EXERCISE DESCRIPTION ▸
Could you write out exactly the lines from the one that contains "Given: Click the 奇偶比 column header at top" through the last line of the listing below, both included and nothing more?

BEGIN

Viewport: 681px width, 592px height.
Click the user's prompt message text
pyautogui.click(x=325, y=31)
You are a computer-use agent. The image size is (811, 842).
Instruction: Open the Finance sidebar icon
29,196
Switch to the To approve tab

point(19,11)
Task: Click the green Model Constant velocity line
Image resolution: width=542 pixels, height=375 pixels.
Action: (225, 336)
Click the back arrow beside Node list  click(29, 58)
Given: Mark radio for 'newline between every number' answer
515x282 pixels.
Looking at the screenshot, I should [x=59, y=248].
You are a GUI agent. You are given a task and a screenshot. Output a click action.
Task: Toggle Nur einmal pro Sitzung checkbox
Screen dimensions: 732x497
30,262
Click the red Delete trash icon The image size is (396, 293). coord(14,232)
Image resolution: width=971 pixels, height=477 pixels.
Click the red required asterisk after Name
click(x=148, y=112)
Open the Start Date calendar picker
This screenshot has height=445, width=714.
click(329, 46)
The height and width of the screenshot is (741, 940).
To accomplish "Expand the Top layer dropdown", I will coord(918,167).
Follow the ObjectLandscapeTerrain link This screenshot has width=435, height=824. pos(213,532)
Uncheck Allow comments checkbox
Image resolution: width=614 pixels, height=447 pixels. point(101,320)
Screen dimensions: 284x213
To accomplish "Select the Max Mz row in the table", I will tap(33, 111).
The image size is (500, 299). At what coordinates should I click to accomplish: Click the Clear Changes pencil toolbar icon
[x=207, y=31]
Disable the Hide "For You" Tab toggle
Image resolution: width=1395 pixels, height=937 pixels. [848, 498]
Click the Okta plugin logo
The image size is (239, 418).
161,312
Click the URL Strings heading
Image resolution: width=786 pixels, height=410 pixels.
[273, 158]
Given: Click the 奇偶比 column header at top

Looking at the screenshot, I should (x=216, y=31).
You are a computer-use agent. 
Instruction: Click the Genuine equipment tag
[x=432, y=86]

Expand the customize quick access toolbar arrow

END

TASK OUTPUT ▸
Given: Click the 奇偶比 column header at top

Looking at the screenshot, I should (x=216, y=31).
You are a computer-use agent. 
Instruction: Click the Genuine equipment tag
[x=432, y=86]

Expand the customize quick access toolbar arrow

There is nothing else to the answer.